Collectif Accordeon Diatonique de Bretagne

 

 

 

 

Glauque ?
Patricia Gendre

 

 

 

 

 

C'est un dimanche d'hiver, un dimanche de pluie, un de plus.
C'est une maison de retraite dans la campagne bretonne, paquebot neuf échoué en limite du vieux bourg, lignes droites, arêtes vives, sols en résine synthétique, odeur de désinfectant.

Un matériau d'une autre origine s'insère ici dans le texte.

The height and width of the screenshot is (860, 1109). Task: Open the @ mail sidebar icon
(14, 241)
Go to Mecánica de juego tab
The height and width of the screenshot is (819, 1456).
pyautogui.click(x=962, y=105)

Dans la maison de retraite, le hall d'accueil, froid, impersonnel, a été aménagé pour la circonstance : c'est jour de fête, fest-deiz !
Chaises le long des murs et des baies vitrées que bat la pluie, deux palettes retournées pour la scène, deux micros dessus, une sono d'avant la sono (je ne serais pas étonnée de trouver des lampes dedans !) des amplis en vrai bois " graet ba'r gêr ", je parie, et voilà.
Je suis là de bonne heure, avec mon accordéon, et comme je n'ai rien à faire, j'attends.
J'attends comme les résidents (aimable euphémisme) que l'ascenseur recrache par lots homogènes : les valides, ceux avec des cannes, puis ceux qui arrivent avec leur déambulateur (" scouitch ", font les patins de caoutchouc, " frrrrrrrrrrt ", les chaussons de feutre ), puis les fauteuils roulants pour lesquels il faut déplacer les chaises le long des fenêtres...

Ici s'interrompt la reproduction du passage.